Knockdown of circ0082374 inhibits cell viability, migration, invasion and glycolysis in glioma cells by miR-326/SIRT1.

Circular RNAs (circRNAs) play important roles in the development and treatment of glioma. However, the role and mechanism of circRNA carboxypeptidase A4 (circ0082374) in glioma are largely unknown. Forty-two glioma patients and 28 normal patients were recruited. Glioma cell lines A172 and U251 were used for functional assays. The expression levels of circ0082374, microRNA-326 (miR-326) and sirtuin 1 (SIRT1) were examined via quantitative real-time polymerase chain reaction or western blot. Cell viability, migration, invasion and glycolysis were measured via cell counting kit-8, trans-well, oxygen consumption rate and western blot, respectively. The target correlation of circ0082374/miR-326 or miR-326/SIRT1 was explored via dual-luciferase reporter, RNA immunoprecipitation and pull-down assays. The role of circ0082374 in vivo was investigated via xenograft model. We found circ0082374 expression was elevated in glioma tissues and cells.
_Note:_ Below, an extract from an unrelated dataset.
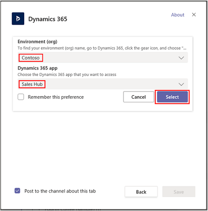Click the Dynamics 365 logo icon
The image size is (208, 211).
click(x=18, y=19)
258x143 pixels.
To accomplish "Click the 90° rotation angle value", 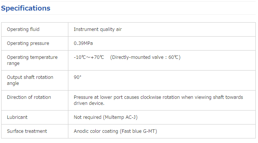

Knockdown of circ0082374 suppressed the viability, migration, invasion and glycolysis in glioma cells. miR-326 was a target of circ0082374 and miR-326 knockdown attenuated the inhibitive role of circ0082374 silence in glioma progression. SIRT1 was a target of miR-326 and circ0082374 could promote SIRT1 expression by sponging miR-326. Silence of SIRT1 reversed the promoting effect of circ0082374 on glioma progression. Knockdown of circ0082374 reduced xenograft tumor growth by miR-326/SIRT1 in vivo. Collectively, silence of circ0082374 repressed the viability, migration, invasion and glycolysis in glioma cells by regulating miR-326 and SIRT1 in a ceRNA mechanism, providing a new mechanism for the pathogenesis of glioma.